* [Your instructions]: Report each line of the records below that uses the word "height".

* [The input]:
------------------------------------------------------------
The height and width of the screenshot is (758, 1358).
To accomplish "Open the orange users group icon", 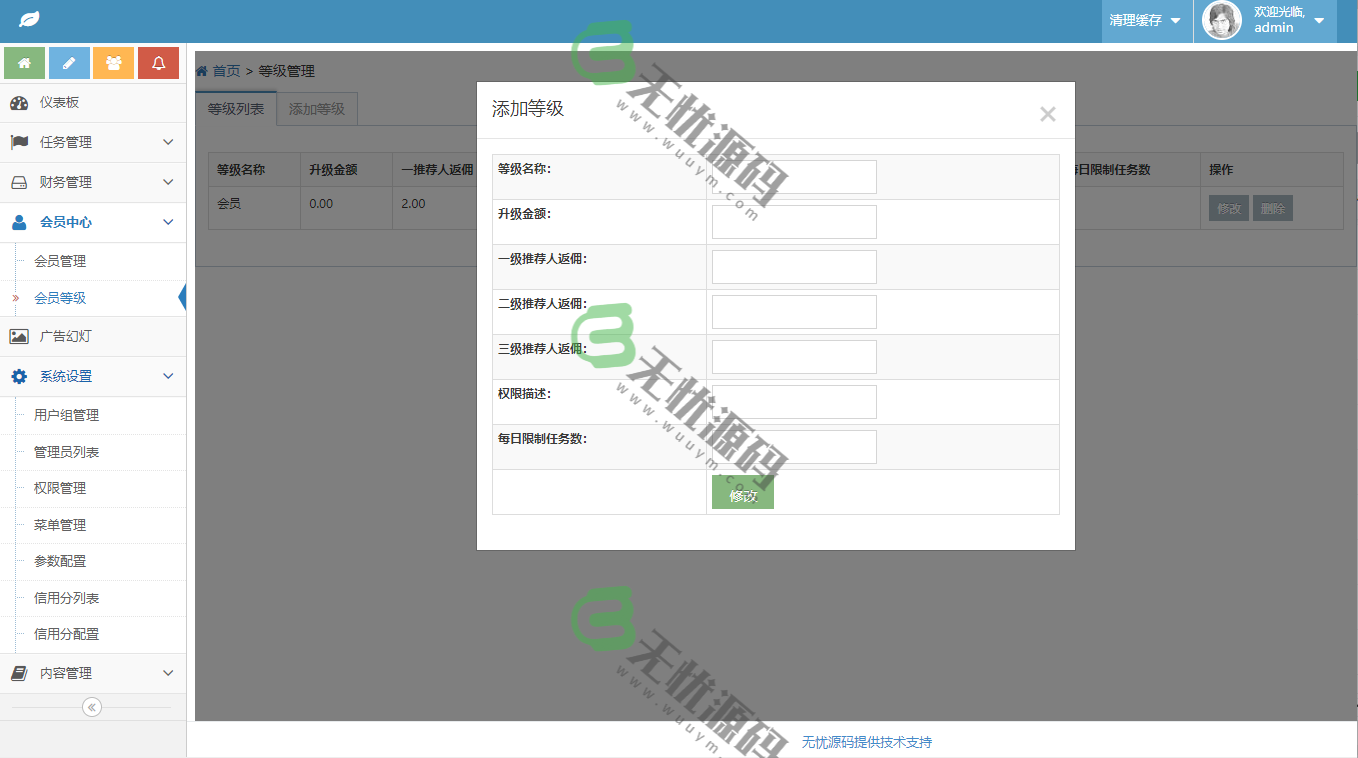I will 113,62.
------------------------------------------------------------
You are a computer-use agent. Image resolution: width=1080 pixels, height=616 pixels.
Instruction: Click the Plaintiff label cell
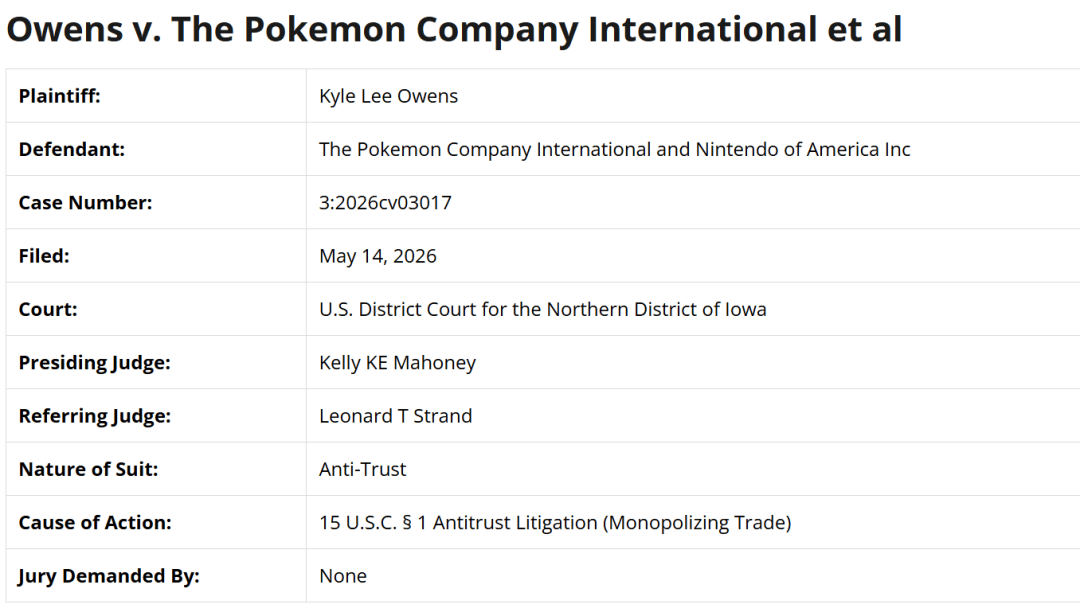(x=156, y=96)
------------------------------------------------------------
* [Task output]:
The height and width of the screenshot is (758, 1358).
You are a computer-use agent. Image resolution: width=1080 pixels, height=616 pixels.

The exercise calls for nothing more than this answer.